── Material shown ──

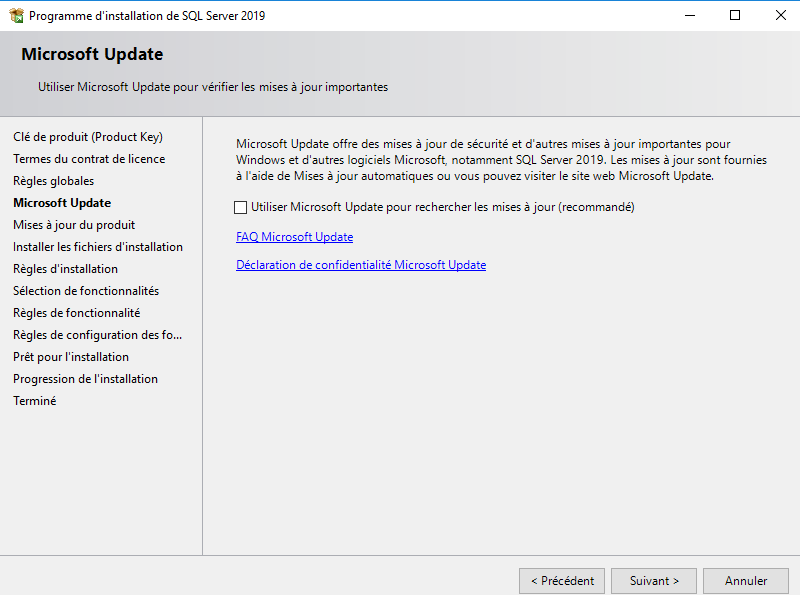
Task: Click Mises à jour du produit step
Action: pos(74,225)
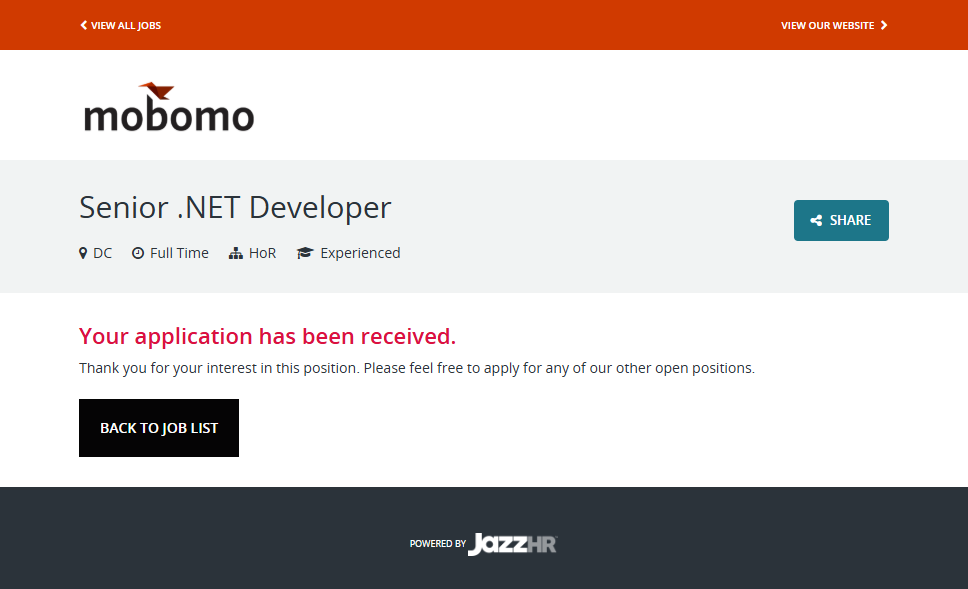The height and width of the screenshot is (589, 968).
Task: Select the Experienced level label
Action: tap(360, 253)
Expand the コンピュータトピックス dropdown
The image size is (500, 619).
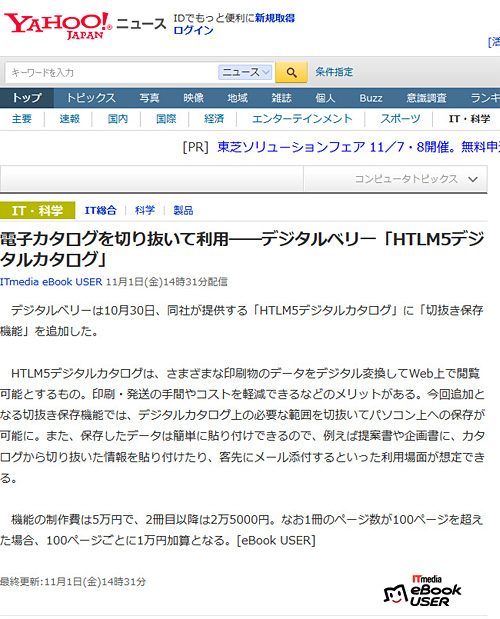(395, 179)
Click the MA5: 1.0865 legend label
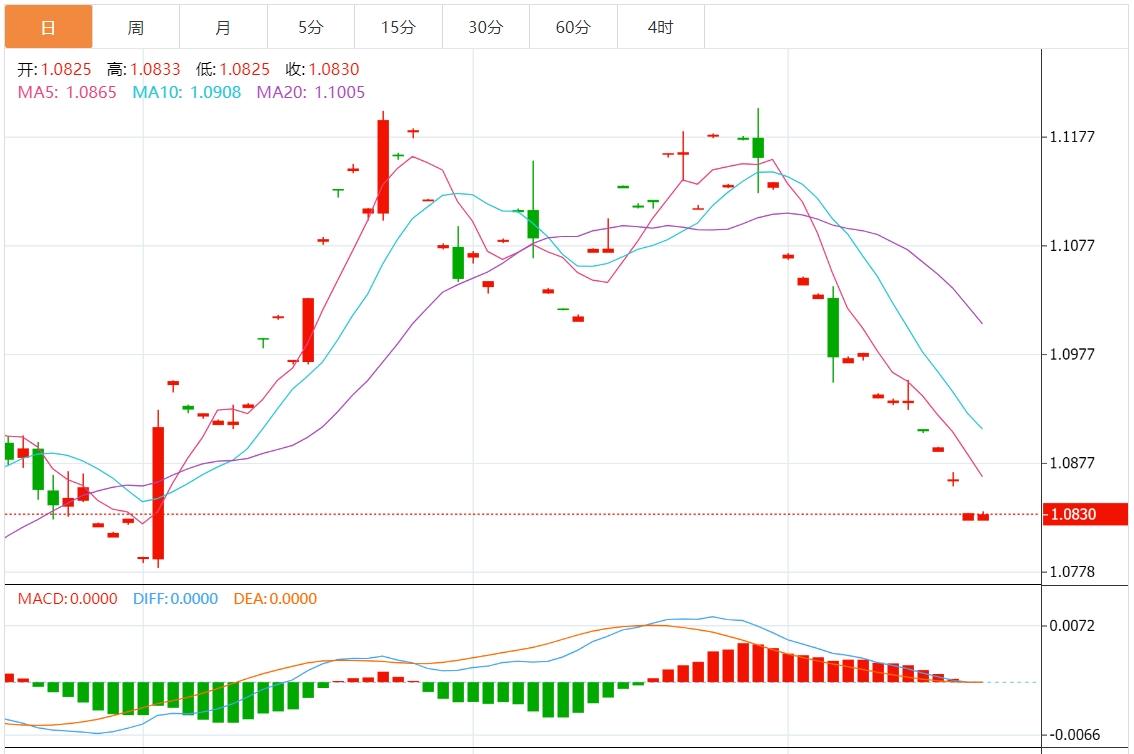 (x=67, y=92)
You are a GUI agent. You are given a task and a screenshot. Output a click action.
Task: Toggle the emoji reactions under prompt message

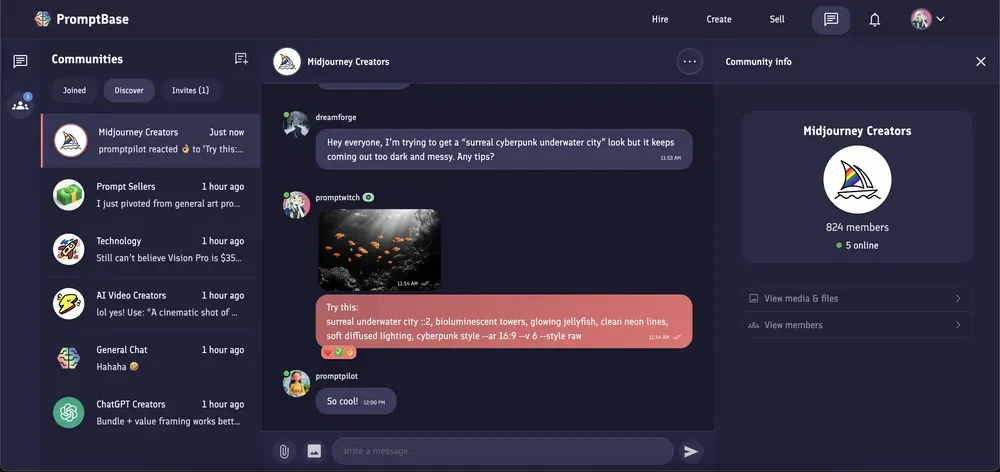[x=339, y=352]
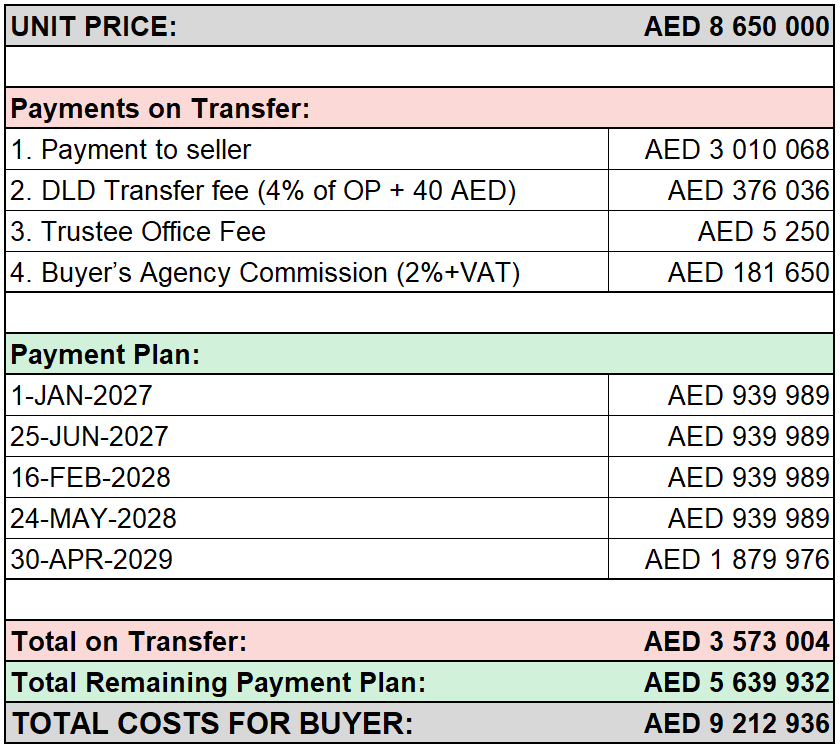840x746 pixels.
Task: Select the Total Remaining Payment Plan row
Action: 419,682
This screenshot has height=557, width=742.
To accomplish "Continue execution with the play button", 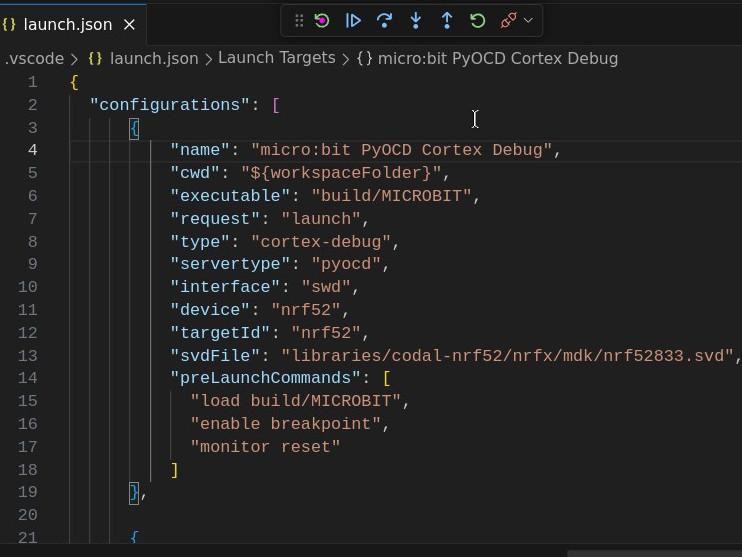I will (353, 21).
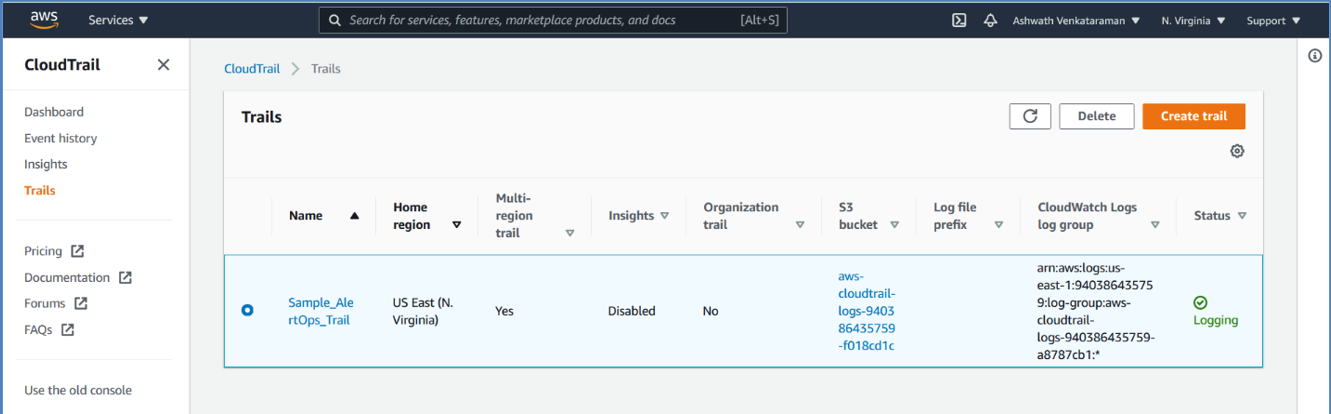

───

Exercise directions ▸ Starting at the line above that holds "The image size is (500, 619).", return each line up to and including the one that holds "This screenshot has height=557, width=742.", exactly as written, minus any pictures.

Exercise solution ▸
The image size is (500, 619).
(395, 179)
Click the MA5: 1.0865 legend label
 (x=67, y=92)
You are a GUI agent. You are given a task and a screenshot. Output a click action.
Task: Toggle the emoji reactions under prompt message

[x=339, y=352]
840x746 pixels.
Task: Select the Total Remaining Payment Plan row
Action: 419,682
This screenshot has height=557, width=742.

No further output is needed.